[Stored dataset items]
-=-=-

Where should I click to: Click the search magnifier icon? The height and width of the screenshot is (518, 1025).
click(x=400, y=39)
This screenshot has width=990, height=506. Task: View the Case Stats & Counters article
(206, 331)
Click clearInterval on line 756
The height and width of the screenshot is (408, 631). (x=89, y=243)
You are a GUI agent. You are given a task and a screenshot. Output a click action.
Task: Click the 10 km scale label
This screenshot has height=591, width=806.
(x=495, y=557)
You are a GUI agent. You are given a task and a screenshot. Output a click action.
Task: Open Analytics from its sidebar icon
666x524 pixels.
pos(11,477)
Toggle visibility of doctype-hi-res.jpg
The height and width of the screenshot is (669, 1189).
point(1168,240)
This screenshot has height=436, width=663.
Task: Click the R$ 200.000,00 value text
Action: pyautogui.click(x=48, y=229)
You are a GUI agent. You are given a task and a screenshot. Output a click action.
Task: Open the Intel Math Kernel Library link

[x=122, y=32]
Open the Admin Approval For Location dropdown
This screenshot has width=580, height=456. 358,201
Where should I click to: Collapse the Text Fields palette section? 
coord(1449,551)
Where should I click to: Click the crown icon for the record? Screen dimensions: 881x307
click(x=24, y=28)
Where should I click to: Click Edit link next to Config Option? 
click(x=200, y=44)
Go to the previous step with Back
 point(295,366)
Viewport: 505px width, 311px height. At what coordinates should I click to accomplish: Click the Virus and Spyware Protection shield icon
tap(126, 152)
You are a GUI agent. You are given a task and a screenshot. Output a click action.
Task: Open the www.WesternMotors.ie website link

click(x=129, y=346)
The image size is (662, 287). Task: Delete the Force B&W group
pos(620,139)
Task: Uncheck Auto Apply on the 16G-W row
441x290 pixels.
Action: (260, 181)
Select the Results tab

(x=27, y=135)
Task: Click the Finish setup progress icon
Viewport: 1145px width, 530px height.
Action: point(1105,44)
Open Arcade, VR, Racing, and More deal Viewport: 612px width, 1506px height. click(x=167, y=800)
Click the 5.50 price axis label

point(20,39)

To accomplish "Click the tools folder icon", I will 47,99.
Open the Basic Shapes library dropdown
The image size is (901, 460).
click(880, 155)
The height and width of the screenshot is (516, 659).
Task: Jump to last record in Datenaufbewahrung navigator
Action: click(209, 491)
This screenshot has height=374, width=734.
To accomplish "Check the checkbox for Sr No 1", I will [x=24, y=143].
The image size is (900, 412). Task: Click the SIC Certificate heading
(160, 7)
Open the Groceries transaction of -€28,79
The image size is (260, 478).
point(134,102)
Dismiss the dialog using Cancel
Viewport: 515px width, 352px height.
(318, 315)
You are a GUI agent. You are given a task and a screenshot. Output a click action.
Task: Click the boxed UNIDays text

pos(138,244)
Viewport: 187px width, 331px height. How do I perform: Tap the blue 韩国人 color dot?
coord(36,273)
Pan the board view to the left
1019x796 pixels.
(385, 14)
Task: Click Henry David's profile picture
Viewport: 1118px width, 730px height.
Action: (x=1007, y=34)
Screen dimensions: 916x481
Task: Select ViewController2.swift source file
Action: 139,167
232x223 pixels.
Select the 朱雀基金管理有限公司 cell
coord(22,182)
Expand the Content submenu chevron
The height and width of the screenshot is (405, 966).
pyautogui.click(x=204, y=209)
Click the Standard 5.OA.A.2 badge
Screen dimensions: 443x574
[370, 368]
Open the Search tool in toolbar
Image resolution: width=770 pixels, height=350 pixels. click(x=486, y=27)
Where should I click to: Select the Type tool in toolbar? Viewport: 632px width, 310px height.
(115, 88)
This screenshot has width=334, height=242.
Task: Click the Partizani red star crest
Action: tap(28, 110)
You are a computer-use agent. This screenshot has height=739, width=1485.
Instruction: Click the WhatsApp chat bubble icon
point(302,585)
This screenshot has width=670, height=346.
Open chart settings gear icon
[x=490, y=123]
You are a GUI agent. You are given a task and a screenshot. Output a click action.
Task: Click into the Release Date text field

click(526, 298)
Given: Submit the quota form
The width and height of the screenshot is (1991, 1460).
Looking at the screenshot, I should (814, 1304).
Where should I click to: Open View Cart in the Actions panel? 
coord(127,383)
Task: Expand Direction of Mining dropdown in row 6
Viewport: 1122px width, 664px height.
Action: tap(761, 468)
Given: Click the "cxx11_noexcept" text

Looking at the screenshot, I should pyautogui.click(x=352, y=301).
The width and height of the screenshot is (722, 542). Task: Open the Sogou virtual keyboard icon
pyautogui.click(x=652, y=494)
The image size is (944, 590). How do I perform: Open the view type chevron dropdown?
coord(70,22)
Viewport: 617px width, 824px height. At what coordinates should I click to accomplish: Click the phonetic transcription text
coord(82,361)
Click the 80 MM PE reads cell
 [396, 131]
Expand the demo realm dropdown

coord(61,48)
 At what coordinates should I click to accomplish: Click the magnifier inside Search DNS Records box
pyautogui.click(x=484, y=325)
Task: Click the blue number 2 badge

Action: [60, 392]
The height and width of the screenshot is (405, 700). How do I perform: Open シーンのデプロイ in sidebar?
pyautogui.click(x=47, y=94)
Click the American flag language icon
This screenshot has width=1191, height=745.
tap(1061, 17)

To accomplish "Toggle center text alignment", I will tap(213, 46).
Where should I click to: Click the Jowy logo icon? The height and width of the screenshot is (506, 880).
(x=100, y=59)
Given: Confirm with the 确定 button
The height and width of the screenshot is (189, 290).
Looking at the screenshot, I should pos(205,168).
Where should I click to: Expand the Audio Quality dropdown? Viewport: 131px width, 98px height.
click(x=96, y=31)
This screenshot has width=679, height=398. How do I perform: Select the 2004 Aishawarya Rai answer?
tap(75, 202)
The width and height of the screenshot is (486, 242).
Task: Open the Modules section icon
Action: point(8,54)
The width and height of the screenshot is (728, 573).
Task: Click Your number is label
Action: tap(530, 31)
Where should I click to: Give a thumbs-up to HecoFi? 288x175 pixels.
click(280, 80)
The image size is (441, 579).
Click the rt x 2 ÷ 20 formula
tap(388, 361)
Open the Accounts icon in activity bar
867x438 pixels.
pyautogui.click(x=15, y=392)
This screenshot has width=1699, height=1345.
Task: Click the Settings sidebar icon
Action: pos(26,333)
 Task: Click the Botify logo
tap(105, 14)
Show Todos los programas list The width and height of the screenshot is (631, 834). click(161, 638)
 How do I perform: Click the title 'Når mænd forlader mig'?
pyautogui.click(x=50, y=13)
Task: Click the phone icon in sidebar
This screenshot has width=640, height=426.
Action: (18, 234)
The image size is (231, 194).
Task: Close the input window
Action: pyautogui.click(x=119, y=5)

-=-=-

Task statement
Transcribe all records exactly as written.

Solution for this task
Where should I click to: Click the search magnifier icon? The height and width of the screenshot is (518, 1025).
click(x=400, y=39)
This screenshot has width=990, height=506. Task: View the Case Stats & Counters article
(206, 331)
Click clearInterval on line 756
The height and width of the screenshot is (408, 631). (x=89, y=243)
You are a GUI agent. You are given a task and a screenshot. Output a click action.
Task: Click the 10 km scale label
This screenshot has height=591, width=806.
(x=495, y=557)
You are a GUI agent. You are given a task and a screenshot. Output a click action.
Task: Open Analytics from its sidebar icon
666x524 pixels.
pos(11,477)
Toggle visibility of doctype-hi-res.jpg
The height and width of the screenshot is (669, 1189).
point(1168,240)
This screenshot has height=436, width=663.
Task: Click the R$ 200.000,00 value text
Action: pyautogui.click(x=48, y=229)
You are a GUI agent. You are given a task and a screenshot. Output a click action.
Task: Open the Intel Math Kernel Library link

[x=122, y=32]
Open the Admin Approval For Location dropdown
This screenshot has width=580, height=456. 358,201
Where should I click to: Collapse the Text Fields palette section? 
coord(1449,551)
Where should I click to: Click the crown icon for the record? Screen dimensions: 881x307
click(x=24, y=28)
Where should I click to: Click Edit link next to Config Option? 
click(x=200, y=44)
Go to the previous step with Back
 point(295,366)
Viewport: 505px width, 311px height. At what coordinates should I click to accomplish: Click the Virus and Spyware Protection shield icon
tap(126, 152)
You are a GUI agent. You are given a task and a screenshot. Output a click action.
Task: Open the www.WesternMotors.ie website link

click(x=129, y=346)
The image size is (662, 287). Task: Delete the Force B&W group
pos(620,139)
Task: Uncheck Auto Apply on the 16G-W row
441x290 pixels.
Action: (260, 181)
Select the Results tab

(x=27, y=135)
Task: Click the Finish setup progress icon
Viewport: 1145px width, 530px height.
Action: point(1105,44)
Open Arcade, VR, Racing, and More deal Viewport: 612px width, 1506px height. click(x=167, y=800)
Click the 5.50 price axis label

point(20,39)

To accomplish "Click the tools folder icon", I will 47,99.
Open the Basic Shapes library dropdown
The image size is (901, 460).
click(880, 155)
The height and width of the screenshot is (516, 659).
Task: Jump to last record in Datenaufbewahrung navigator
Action: click(209, 491)
This screenshot has height=374, width=734.
To accomplish "Check the checkbox for Sr No 1", I will [x=24, y=143].
The image size is (900, 412). Task: Click the SIC Certificate heading
(160, 7)
Open the Groceries transaction of -€28,79
The image size is (260, 478).
point(134,102)
Dismiss the dialog using Cancel
Viewport: 515px width, 352px height.
(318, 315)
You are a GUI agent. You are given a task and a screenshot. Output a click action.
Task: Click the boxed UNIDays text

pos(138,244)
Viewport: 187px width, 331px height. How do I perform: Tap the blue 韩国人 color dot?
coord(36,273)
Pan the board view to the left
1019x796 pixels.
(385, 14)
Task: Click Henry David's profile picture
Viewport: 1118px width, 730px height.
Action: (x=1007, y=34)
Screen dimensions: 916x481
Task: Select ViewController2.swift source file
Action: 139,167
232x223 pixels.
Select the 朱雀基金管理有限公司 cell
coord(22,182)
Expand the Content submenu chevron
The height and width of the screenshot is (405, 966).
pyautogui.click(x=204, y=209)
Click the Standard 5.OA.A.2 badge
Screen dimensions: 443x574
[370, 368]
Open the Search tool in toolbar
Image resolution: width=770 pixels, height=350 pixels. click(x=486, y=27)
Where should I click to: Select the Type tool in toolbar? Viewport: 632px width, 310px height.
(115, 88)
This screenshot has width=334, height=242.
Task: Click the Partizani red star crest
Action: tap(28, 110)
You are a computer-use agent. This screenshot has height=739, width=1485.
Instruction: Click the WhatsApp chat bubble icon
point(302,585)
This screenshot has width=670, height=346.
Open chart settings gear icon
[x=490, y=123]
You are a GUI agent. You are given a task and a screenshot. Output a click action.
Task: Click into the Release Date text field

click(526, 298)
Given: Submit the quota form
The width and height of the screenshot is (1991, 1460).
Looking at the screenshot, I should (814, 1304).
Where should I click to: Open View Cart in the Actions panel? 
coord(127,383)
Task: Expand Direction of Mining dropdown in row 6
Viewport: 1122px width, 664px height.
Action: tap(761, 468)
Given: Click the "cxx11_noexcept" text

Looking at the screenshot, I should pyautogui.click(x=352, y=301).
The width and height of the screenshot is (722, 542). Task: Open the Sogou virtual keyboard icon
pyautogui.click(x=652, y=494)
The image size is (944, 590). How do I perform: Open the view type chevron dropdown?
coord(70,22)
Viewport: 617px width, 824px height. At what coordinates should I click to accomplish: Click the phonetic transcription text
coord(82,361)
Click the 80 MM PE reads cell
 [396, 131]
Expand the demo realm dropdown

coord(61,48)
 At what coordinates should I click to accomplish: Click the magnifier inside Search DNS Records box
pyautogui.click(x=484, y=325)
Task: Click the blue number 2 badge

Action: [60, 392]
The height and width of the screenshot is (405, 700). How do I perform: Open シーンのデプロイ in sidebar?
pyautogui.click(x=47, y=94)
Click the American flag language icon
This screenshot has width=1191, height=745.
tap(1061, 17)

To accomplish "Toggle center text alignment", I will tap(213, 46).
Where should I click to: Click the Jowy logo icon? The height and width of the screenshot is (506, 880).
(x=100, y=59)
Given: Confirm with the 确定 button
The height and width of the screenshot is (189, 290).
Looking at the screenshot, I should pos(205,168).
Where should I click to: Expand the Audio Quality dropdown? Viewport: 131px width, 98px height.
click(x=96, y=31)
This screenshot has width=679, height=398. How do I perform: Select the 2004 Aishawarya Rai answer?
tap(75, 202)
The width and height of the screenshot is (486, 242).
Task: Open the Modules section icon
Action: point(8,54)
The width and height of the screenshot is (728, 573).
Task: Click Your number is label
Action: tap(530, 31)
Where should I click to: Give a thumbs-up to HecoFi? 288x175 pixels.
click(280, 80)
The image size is (441, 579).
Click the rt x 2 ÷ 20 formula
tap(388, 361)
Open the Accounts icon in activity bar
867x438 pixels.
pyautogui.click(x=15, y=392)
This screenshot has width=1699, height=1345.
Task: Click the Settings sidebar icon
Action: pos(26,333)
 Task: Click the Botify logo
tap(105, 14)
Show Todos los programas list The width and height of the screenshot is (631, 834). click(161, 638)
 How do I perform: Click the title 'Når mænd forlader mig'?
pyautogui.click(x=50, y=13)
Task: Click the phone icon in sidebar
This screenshot has width=640, height=426.
Action: (18, 234)
The image size is (231, 194).
Task: Close the input window
Action: pyautogui.click(x=119, y=5)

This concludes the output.